* DIRECTIONS *
Using the entries that follow, write out the line containing "Given: Show response Headers (14) tab", the line containing "The width and height of the screenshot is (511, 484).", and every line between them, exactly and nothing else.

* DATASET EXTRACT *
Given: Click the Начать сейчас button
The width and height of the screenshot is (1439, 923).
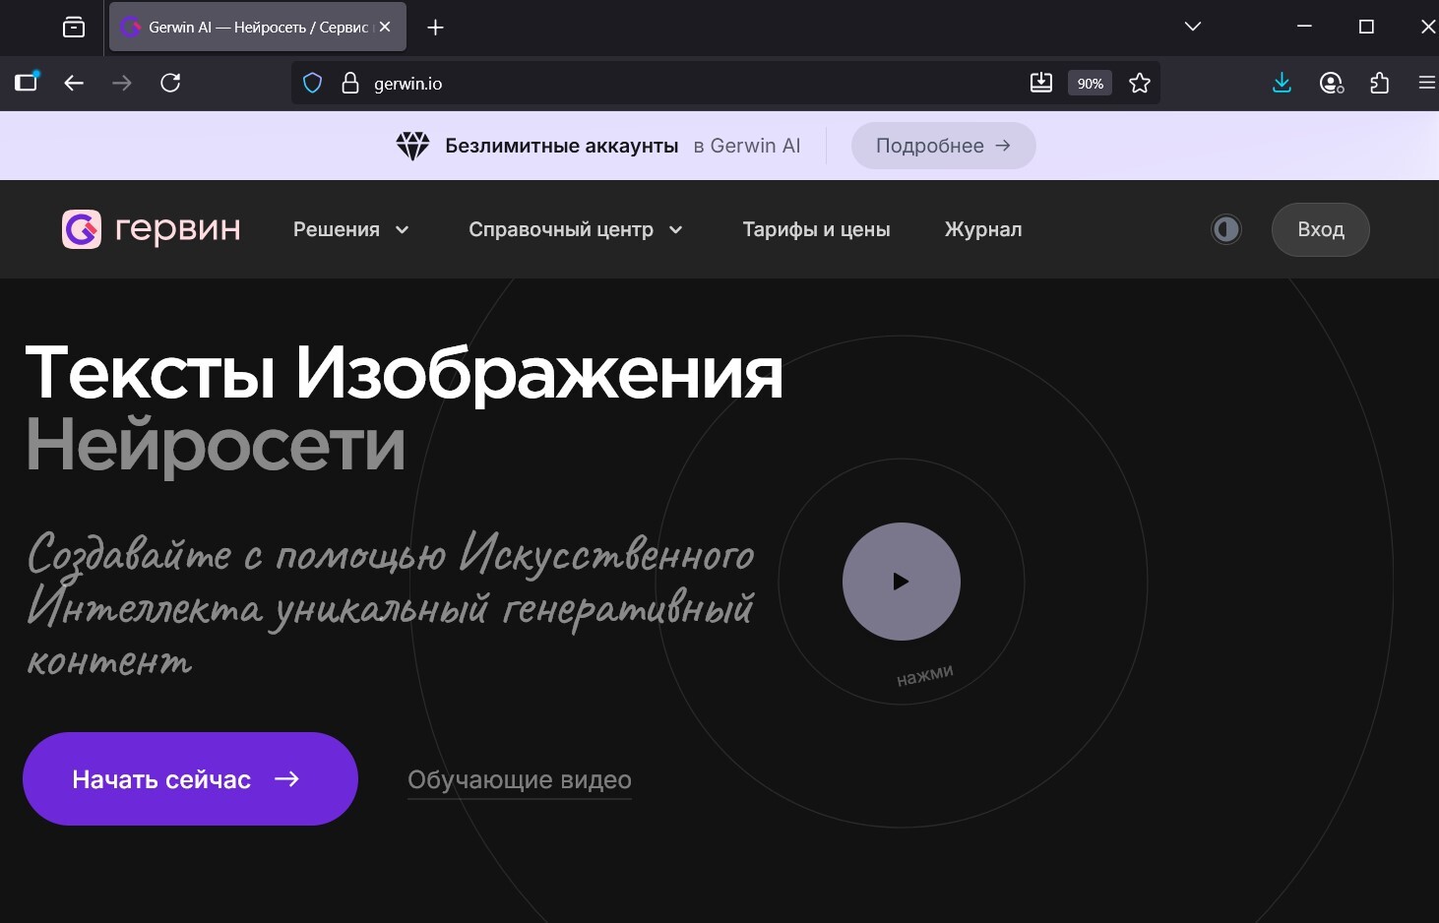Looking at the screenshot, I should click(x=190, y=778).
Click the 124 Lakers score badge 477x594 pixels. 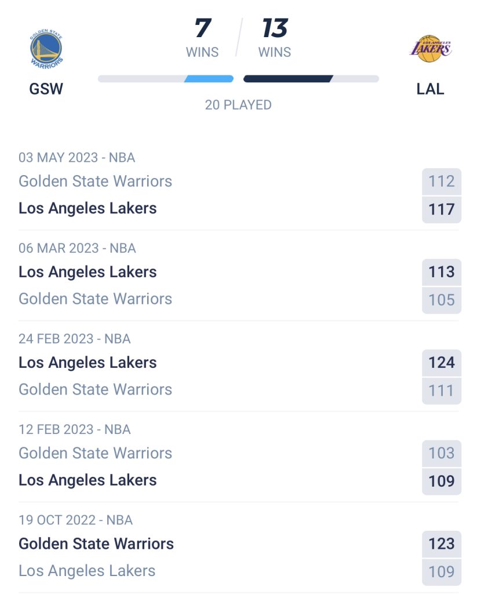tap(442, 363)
---
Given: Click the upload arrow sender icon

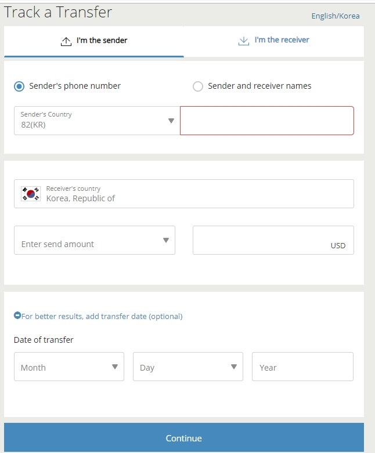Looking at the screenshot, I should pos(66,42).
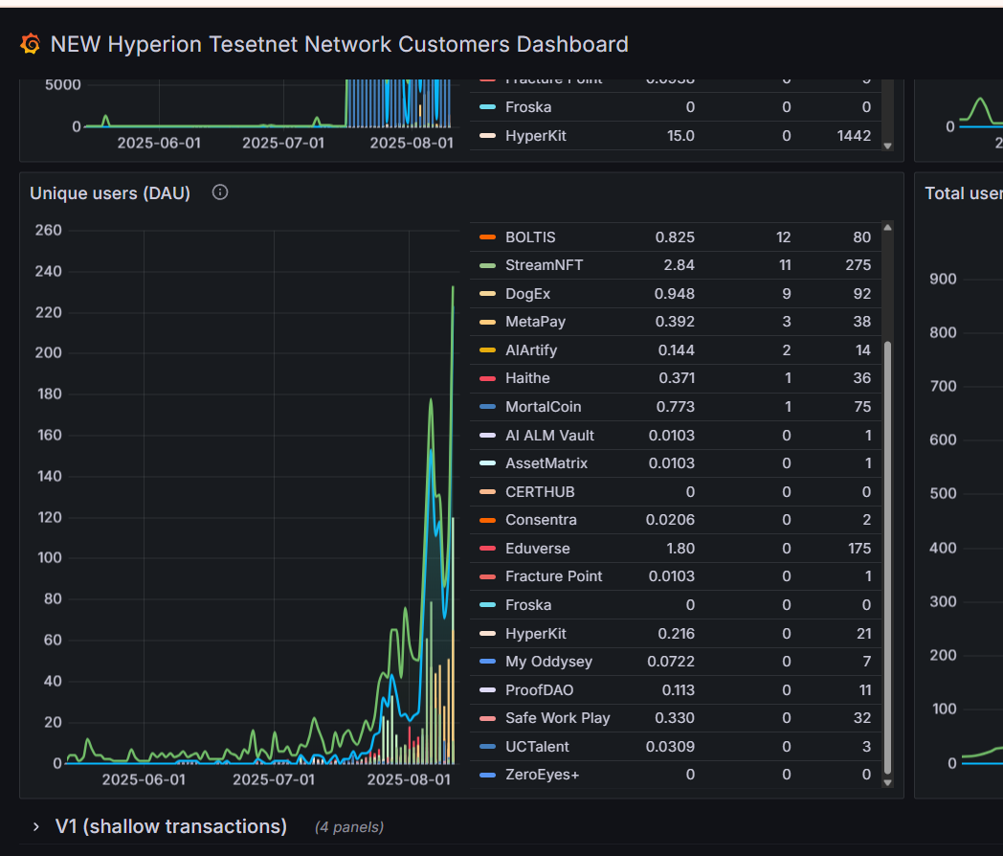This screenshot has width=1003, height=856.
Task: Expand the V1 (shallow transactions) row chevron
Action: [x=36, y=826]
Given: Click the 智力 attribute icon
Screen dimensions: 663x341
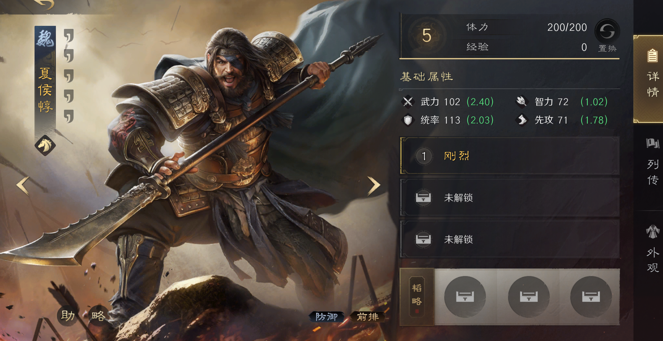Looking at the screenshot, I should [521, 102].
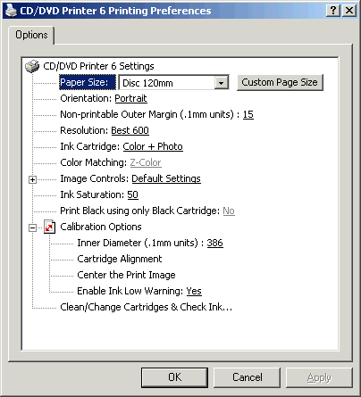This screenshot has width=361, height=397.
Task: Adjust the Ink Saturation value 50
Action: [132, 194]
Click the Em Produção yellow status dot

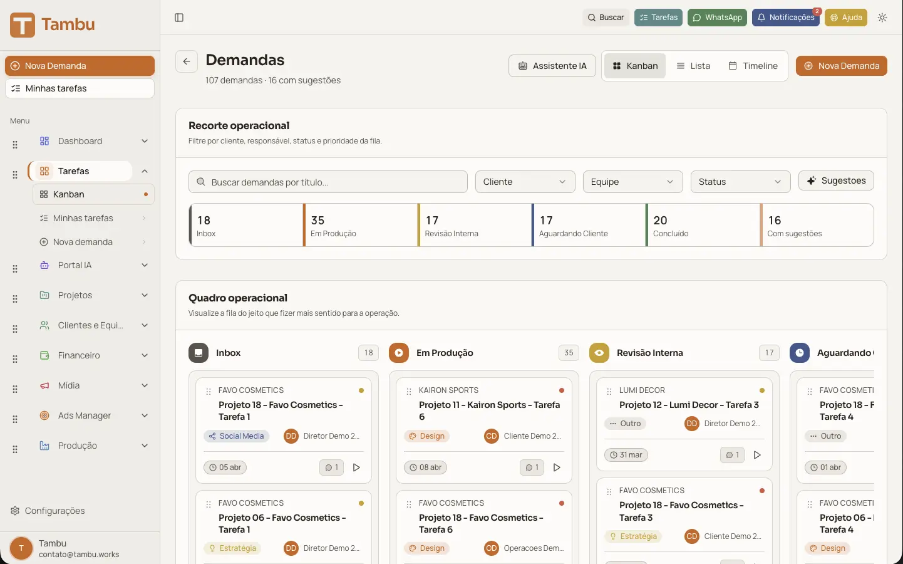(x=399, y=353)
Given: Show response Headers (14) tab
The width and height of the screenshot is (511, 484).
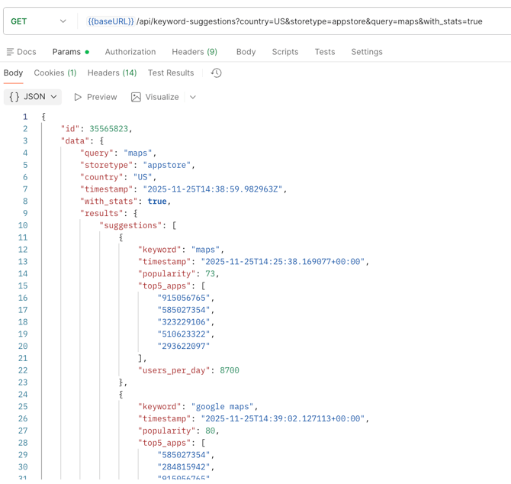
* * *
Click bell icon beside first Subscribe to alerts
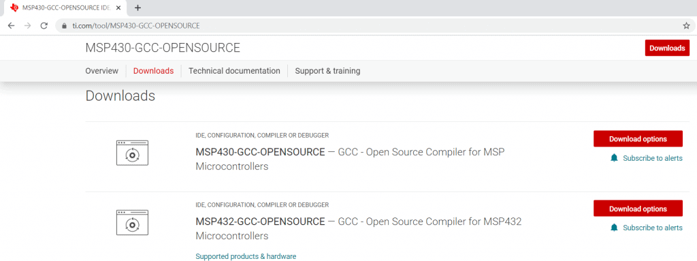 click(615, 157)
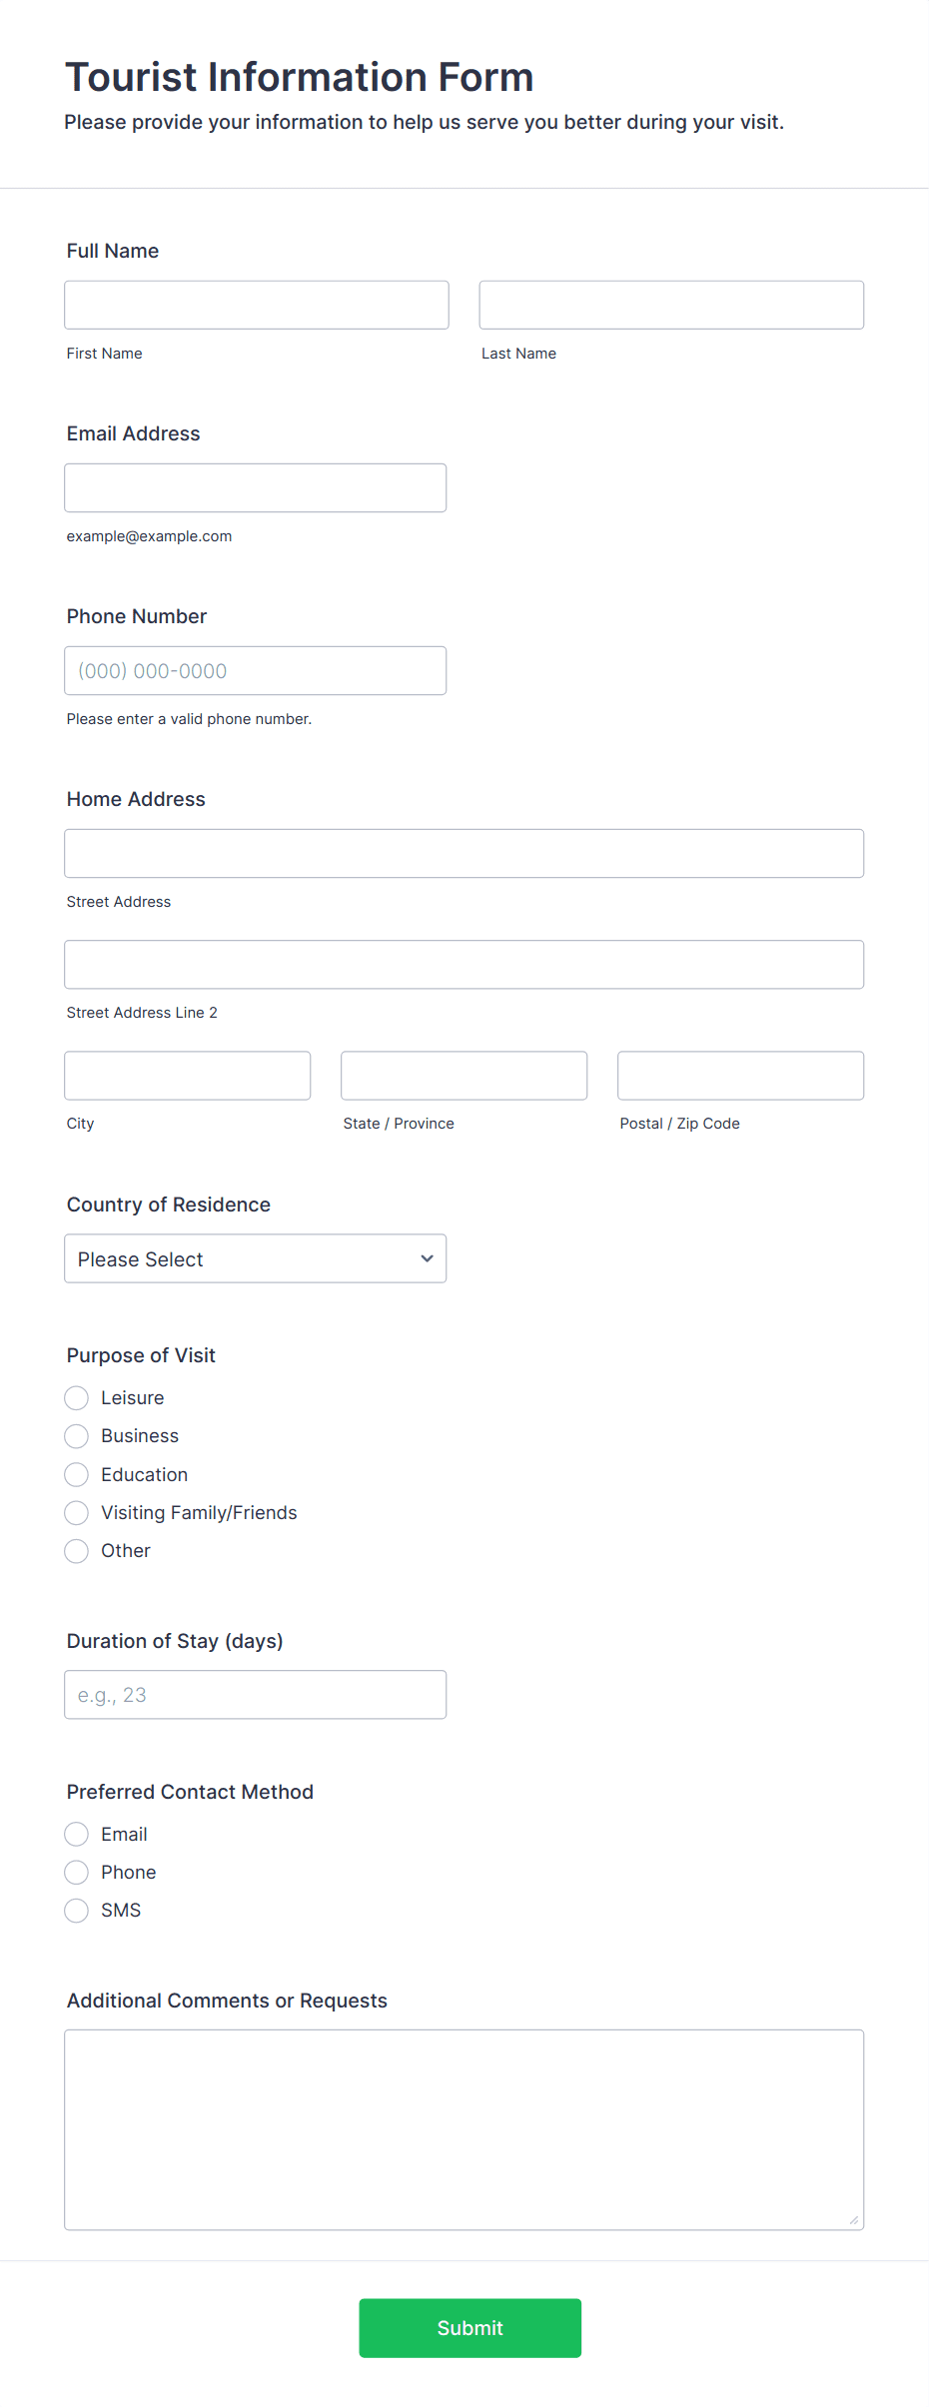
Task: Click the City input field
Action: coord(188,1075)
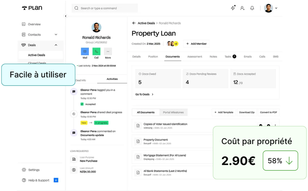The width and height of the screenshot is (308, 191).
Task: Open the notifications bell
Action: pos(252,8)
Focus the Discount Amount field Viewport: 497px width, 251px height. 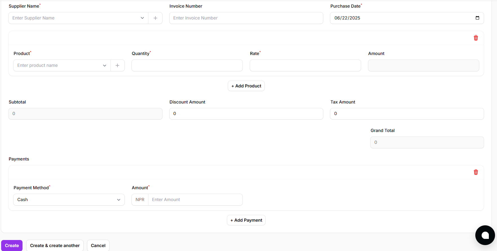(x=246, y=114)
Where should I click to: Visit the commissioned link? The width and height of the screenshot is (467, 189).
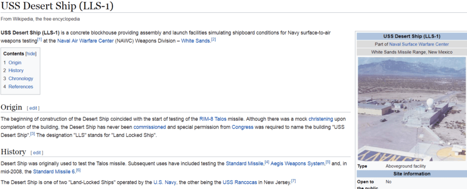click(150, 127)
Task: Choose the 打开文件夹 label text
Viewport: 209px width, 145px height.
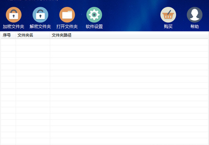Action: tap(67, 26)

* THE COMPLETED TASK *
Given: Show response Headers (14) tab
The width and height of the screenshot is (511, 484).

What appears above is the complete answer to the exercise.